Sign up to our newsletter and become a Club Huck member.

Stay informed with the cutting edge of sport, music and counterculture

Inside America’s abandoned ‘Jewish utopia’

The Borscht Belt — The Borscht Belt – otherwise known as the ‘Jewish Alps’ – was a New York holiday resort which was formed in response to rising anti-Semitism. Now, it lies deserted.

The Borscht Belt, otherwise known as the Jewish Alps, was America’s premier getaway during the 20th century. Established in response to abject displays of anti-Semitism nationwide, the Borscht Belt consisted of resort hotels bungalow colonies, summer camps, and boarding houses nestled into the Catskill Mountains of New York state.

At its height, the Borscht Belt was the height of a glamour all it’s own — an all-inclusive vacation replete with indoor and outdoor pools, golf, tennis, skiing, ice-skating, dance, and live entertainment from no less than Mel Brooks, Joan Rivers, Billy Crystal, and Rodney Dangerfield. While many Jewish-Americans born before the ’80s know the area well, the 1987 film Dirty Dancing became the cultural touchstone for all who had never lived it for themselves.

But like the Rust Belt, the Borscht Belt has disappeared, lost to the massive socioeconomic shifts that have taken place in recent years. For photographer Marisa Schienfeld, the shift quite literally hit home.

“My dad’s parents met up there in the 1940s, when my grandmother was hitchhiking between one town and another. At that time, the Catskills was pretty busy if you had the means or were going up there for a job. My mom’s parents met in Brooklyn and went up there for their honeymoon,” Scheinfeld recalls.

Dining Room, Pines Hotel, South Fallsburg, New York

Lobby, Grossinger’s Catskill Resort and Hotel, Liberty, New York

“Fast forward: my dad didn’t want to raise his family in the Brooklyn of 1980s. We moved to Monticello, New York, in 1986 when I was six years old. My grandparents owned a condo adjacent to Kutsher’s and we had access to the hotel. We would go swimming and my grandpa played cards. It was like mini-vacations on weekends, where I would engage in the quintessential Borscht Belt activities like bingo and shuffleboard.”

By the time Scheinfeld entered high school, the era had come to an end. She eventually decamped to New York City, then to San Diego, where she began working on her Master’s thesis. “I was grappling with what I wanted to say as a photographer and my mentor, Arthur Ollman said four words that lit the fire: ‘Shoot what you know,’” Scheinfeld remembers.
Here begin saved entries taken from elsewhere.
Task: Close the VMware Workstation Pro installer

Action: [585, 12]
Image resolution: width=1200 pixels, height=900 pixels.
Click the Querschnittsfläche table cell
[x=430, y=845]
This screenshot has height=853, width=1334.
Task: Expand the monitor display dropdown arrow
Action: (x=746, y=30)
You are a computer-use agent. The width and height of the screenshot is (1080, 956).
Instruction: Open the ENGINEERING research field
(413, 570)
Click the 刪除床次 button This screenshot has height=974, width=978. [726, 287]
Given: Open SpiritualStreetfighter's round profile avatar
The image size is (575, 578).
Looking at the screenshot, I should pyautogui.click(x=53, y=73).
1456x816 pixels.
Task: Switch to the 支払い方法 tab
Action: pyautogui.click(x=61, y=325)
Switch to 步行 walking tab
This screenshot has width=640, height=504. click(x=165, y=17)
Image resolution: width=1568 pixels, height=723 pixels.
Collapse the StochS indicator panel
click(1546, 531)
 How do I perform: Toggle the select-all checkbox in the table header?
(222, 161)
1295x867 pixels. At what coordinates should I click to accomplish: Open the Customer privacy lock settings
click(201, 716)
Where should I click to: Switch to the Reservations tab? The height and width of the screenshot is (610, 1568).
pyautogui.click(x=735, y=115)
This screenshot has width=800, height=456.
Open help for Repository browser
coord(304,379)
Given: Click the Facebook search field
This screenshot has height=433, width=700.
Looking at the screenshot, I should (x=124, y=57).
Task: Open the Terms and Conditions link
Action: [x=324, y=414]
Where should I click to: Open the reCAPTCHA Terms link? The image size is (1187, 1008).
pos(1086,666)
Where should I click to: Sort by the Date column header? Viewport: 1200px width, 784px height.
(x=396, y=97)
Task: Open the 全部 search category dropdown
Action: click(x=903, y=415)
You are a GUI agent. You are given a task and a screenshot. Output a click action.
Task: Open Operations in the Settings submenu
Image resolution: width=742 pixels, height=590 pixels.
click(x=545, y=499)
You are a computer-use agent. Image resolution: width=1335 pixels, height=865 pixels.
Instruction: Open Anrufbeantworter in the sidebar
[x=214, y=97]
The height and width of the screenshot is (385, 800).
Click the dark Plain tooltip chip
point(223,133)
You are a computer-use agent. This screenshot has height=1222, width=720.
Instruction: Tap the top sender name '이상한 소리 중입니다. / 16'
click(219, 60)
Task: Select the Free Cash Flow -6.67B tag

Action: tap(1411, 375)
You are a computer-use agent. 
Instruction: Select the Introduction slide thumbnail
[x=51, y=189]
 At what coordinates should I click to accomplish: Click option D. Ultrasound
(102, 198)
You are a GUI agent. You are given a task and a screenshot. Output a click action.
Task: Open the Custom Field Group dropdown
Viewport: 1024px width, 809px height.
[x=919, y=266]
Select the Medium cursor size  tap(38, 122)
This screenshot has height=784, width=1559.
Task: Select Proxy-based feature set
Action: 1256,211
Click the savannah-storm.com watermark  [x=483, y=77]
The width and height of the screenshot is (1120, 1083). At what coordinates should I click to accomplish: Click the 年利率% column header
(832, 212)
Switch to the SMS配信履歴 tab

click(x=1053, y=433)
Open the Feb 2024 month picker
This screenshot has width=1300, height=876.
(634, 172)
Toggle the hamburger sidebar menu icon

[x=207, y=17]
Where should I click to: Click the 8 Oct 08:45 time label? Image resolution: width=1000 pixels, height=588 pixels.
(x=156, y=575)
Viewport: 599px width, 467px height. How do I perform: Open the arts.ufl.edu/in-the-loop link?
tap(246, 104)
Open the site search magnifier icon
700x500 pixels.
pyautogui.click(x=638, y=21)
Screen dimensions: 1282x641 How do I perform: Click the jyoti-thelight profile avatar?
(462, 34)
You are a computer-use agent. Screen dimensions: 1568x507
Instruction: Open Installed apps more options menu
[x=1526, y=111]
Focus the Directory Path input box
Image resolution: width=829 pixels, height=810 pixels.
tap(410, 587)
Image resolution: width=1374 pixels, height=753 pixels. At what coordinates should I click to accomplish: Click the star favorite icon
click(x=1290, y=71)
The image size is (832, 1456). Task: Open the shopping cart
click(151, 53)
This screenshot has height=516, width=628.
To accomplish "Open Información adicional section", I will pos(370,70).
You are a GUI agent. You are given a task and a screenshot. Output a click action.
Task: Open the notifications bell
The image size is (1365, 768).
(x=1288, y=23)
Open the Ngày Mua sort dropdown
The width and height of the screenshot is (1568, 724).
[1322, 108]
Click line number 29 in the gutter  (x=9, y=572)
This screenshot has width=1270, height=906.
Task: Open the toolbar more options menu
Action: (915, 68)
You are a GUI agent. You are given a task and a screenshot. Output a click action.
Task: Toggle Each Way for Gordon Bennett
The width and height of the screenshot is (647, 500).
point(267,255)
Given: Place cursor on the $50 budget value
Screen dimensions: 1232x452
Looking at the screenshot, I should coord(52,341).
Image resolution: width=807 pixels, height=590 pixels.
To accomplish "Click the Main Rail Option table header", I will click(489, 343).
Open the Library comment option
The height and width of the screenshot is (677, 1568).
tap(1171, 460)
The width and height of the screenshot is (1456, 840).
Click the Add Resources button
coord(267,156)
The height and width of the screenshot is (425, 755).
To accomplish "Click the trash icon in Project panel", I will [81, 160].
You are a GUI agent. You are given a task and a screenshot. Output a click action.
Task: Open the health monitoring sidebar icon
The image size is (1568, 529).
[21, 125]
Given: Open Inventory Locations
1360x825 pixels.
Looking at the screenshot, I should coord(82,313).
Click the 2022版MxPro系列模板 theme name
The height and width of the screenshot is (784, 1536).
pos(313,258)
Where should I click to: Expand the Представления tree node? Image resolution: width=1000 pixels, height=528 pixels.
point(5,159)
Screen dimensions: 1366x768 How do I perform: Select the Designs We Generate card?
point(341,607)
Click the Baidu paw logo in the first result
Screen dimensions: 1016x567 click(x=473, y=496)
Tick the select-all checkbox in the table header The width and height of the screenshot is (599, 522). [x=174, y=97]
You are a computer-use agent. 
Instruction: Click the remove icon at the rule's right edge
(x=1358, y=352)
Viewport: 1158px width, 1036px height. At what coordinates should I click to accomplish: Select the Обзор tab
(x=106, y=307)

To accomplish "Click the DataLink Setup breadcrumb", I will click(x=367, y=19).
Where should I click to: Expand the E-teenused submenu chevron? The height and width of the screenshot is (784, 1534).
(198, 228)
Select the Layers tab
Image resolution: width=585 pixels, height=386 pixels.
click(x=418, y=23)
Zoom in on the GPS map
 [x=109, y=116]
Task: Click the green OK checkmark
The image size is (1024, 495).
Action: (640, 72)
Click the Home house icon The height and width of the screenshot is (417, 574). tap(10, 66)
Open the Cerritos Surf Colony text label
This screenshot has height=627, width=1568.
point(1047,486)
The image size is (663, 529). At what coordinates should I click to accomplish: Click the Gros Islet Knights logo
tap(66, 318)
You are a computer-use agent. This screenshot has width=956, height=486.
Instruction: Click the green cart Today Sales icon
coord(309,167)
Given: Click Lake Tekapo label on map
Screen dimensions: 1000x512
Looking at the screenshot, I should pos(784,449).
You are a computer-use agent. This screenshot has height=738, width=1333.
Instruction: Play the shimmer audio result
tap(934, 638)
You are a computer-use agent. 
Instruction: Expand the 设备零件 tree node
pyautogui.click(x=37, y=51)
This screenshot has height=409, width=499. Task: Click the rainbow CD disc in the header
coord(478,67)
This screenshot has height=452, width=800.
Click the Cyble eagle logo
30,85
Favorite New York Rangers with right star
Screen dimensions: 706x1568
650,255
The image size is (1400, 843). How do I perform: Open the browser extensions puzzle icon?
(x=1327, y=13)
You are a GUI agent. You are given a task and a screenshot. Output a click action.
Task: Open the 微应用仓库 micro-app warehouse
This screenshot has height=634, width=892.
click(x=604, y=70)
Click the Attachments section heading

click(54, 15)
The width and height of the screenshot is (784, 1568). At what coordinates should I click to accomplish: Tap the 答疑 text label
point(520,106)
She returned to Monticello to embark on a series of photographs that would become The Borscht Belt: Revisiting the Remains of America’s Jewish Vacationland (Cornell University Press). “The project started as re-photography, remaking old postcards, to measure time like a ‘Now and Then.’ I did this for a month or two, and then I got bored,” she says.

“What would happen is I would go with my archival image and agenda, then stop in my tracks when I would see something that warranted to taking a picture of it — and that’s how the whole series evolved. I realized there was more of a story to tell.”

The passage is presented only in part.